(指示) 始皇帝についての抜粋のうち、「始皇帝は、「郡県制」による中」で始まり「場は、もう散々だったんです。」まで続く部分を、「子楚」を「異人」に置き換えて書き直してください。

(抜粋)
════════════════════
始皇帝は、「郡県制」による中央集権化や貨幣、文字、度量衡の統一などを行い、また万里の長城の増改築、兵馬俑などで知られる自らの陵墓を建設しました。
では、この始皇帝について少し詳しく見ていきましょう。
始皇帝の本名は、嬴政(えんせい)といいます。字が難しいですね。難しいので以後、政と記載しますね。
この政は、趙という敵国で生まれました。なぜって?当時、趙と秦は休戦協定を結んでおり、その人質として政の父親(子楚)が趙に送られていたんですね。
しかも、政の父親は王の血筋を引いてはいるものの「まぁ、王様になれる可能性はないだろうなぁ」って立場。さらに、秦はたびたび協定をやぶって攻撃を仕掛けたりするもんだから、趙での子楚の立場は、もう散々だったんです。
そこに現れたのが韓の呂不意(りょふい)という人物。彼は、商人なんですが超~お金持ちで超~野望が大きかったんです。だらかお金を使って「俺がこの子楚をなんとしても王様にしてやるぜ!そうなれば秦の国は実質、俺のもの・・・」って考えるんです。
呂不意は己の野望の為なら、もう何でもするんですね。自分の彼女でさえ、子楚に譲っちゃうほど。そして、その呂不意が譲った彼女と子楚の間に生まれたのが政だったんです。
ただ、この政の母親は子楚の元に行く前にすでに妊娠していたという説もあり、政の本当の父親は呂不意だったのではないか?ともいわれていますよ。
════════════════════
(提供エントリ)
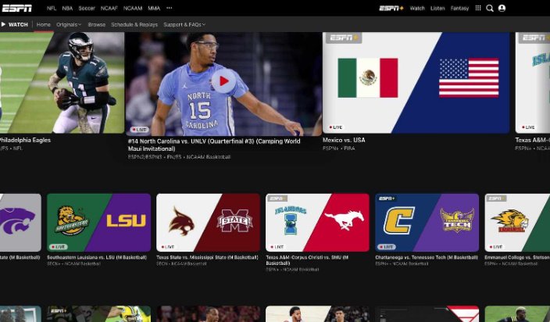Expand the Originals dropdown
This screenshot has width=550, height=322.
coord(69,24)

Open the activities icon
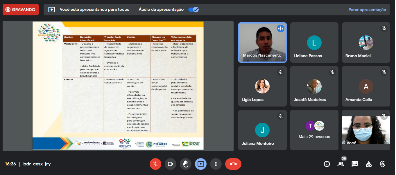(369, 164)

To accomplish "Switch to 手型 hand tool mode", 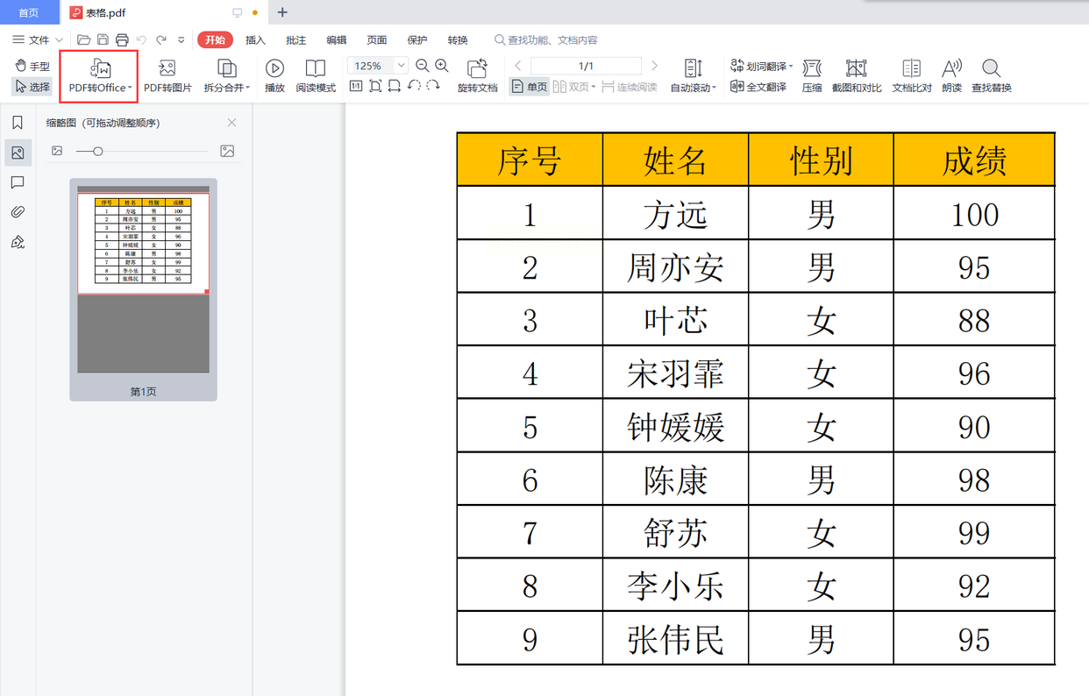I will (33, 66).
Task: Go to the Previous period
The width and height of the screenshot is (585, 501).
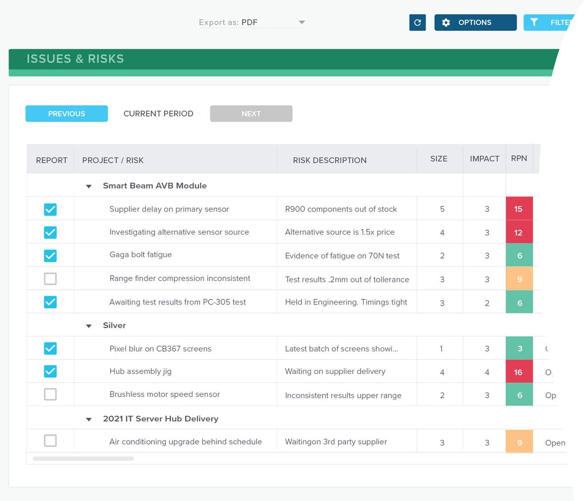Action: click(67, 114)
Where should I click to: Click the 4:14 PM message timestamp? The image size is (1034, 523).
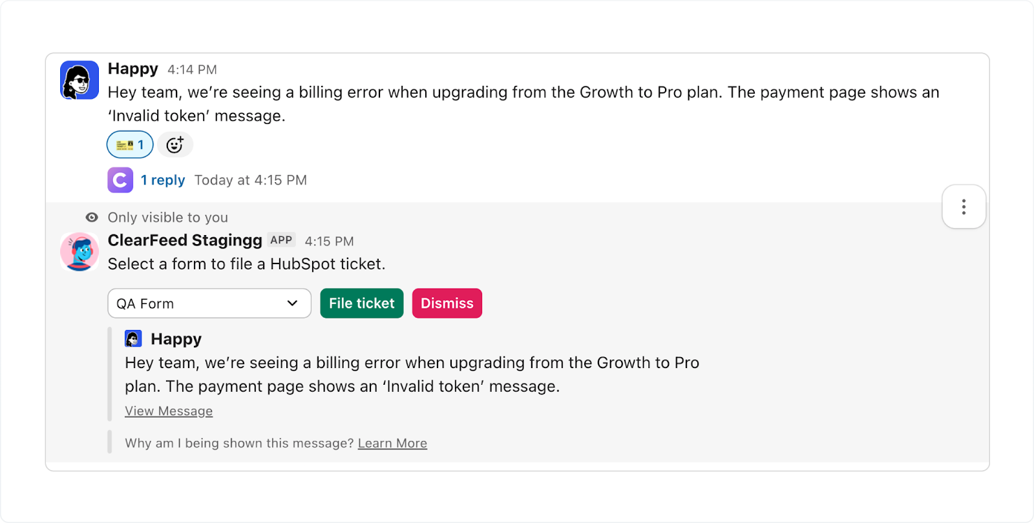[x=192, y=69]
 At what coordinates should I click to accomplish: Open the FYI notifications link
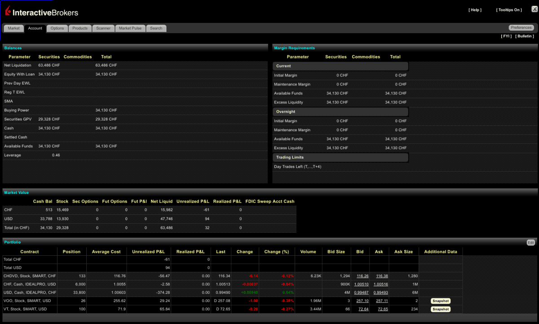[x=505, y=36]
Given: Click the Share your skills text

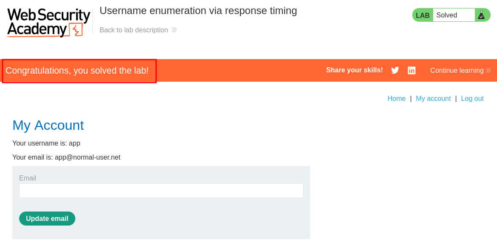Looking at the screenshot, I should coord(354,70).
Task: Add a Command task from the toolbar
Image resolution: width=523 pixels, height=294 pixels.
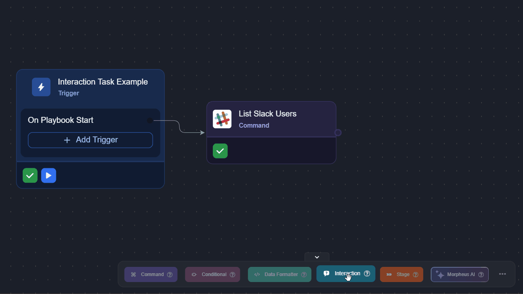Action: (148, 274)
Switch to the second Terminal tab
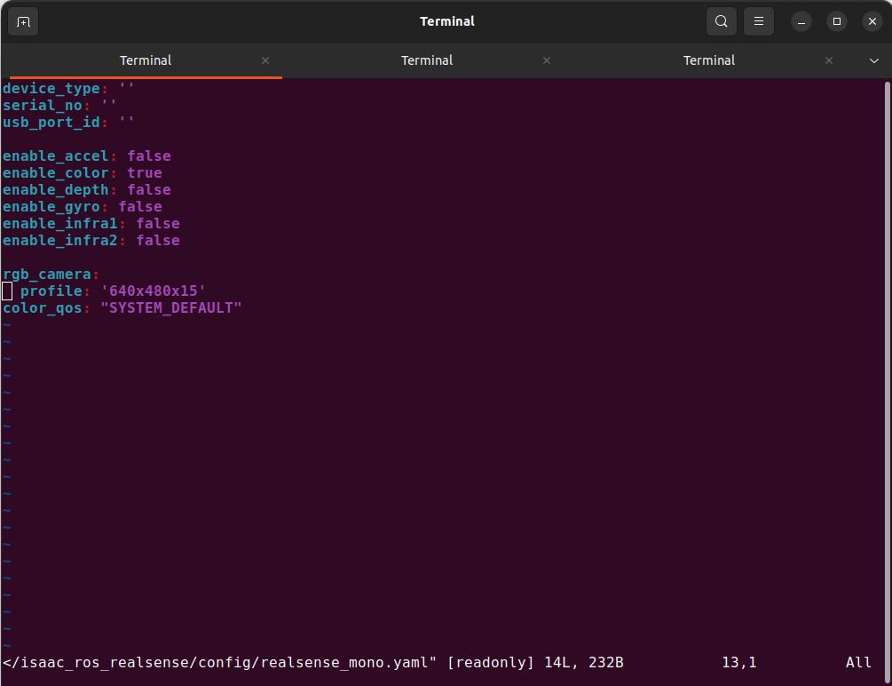Viewport: 892px width, 686px height. [427, 60]
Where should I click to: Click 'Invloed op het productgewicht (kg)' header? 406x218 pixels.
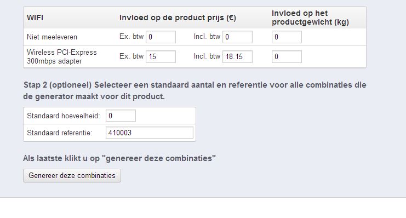pos(310,18)
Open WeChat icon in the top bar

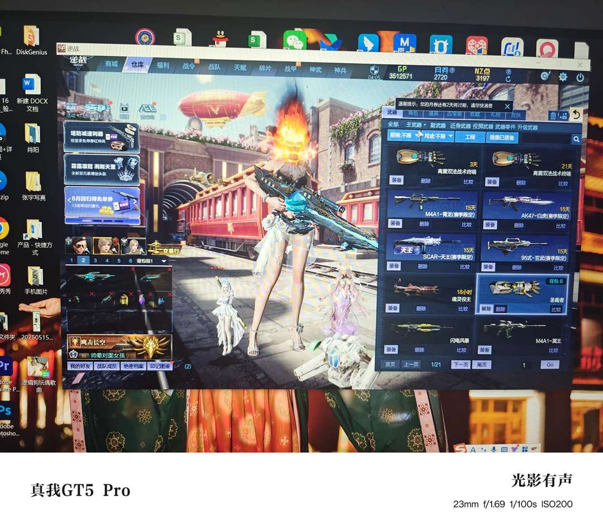[x=295, y=40]
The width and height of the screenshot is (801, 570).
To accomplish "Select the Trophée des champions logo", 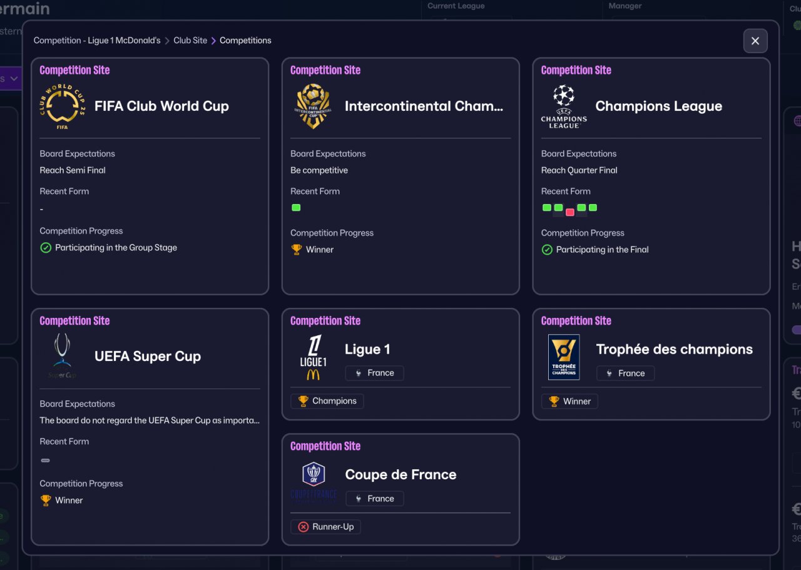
════════════════════
(解答)
始皇帝は、「郡県制」による中央集権化や貨幣、文字、度量衡の統一などを行い、また万里の長城の増改築、兵馬俑などで知られる自らの陵墓を建設しました。
では、この始皇帝について少し詳しく見ていきましょう。
始皇帝の本名は、嬴政(えんせい)といいます。字が難しいですね。難しいので以後、政と記載しますね。
この政は、趙という敵国で生まれました。なぜって?当時、趙と秦は休戦協定を結んでおり、その人質として政の父親(異人)が趙に送られていたんですね。
しかも、政の父親は王の血筋を引いてはいるものの「まぁ、王様になれる可能性はないだろうなぁ」って立場。さらに、秦はたびたび協定をやぶって攻撃を仕掛けたりするもんだから、趙での異人の立場は、もう散々だったんです。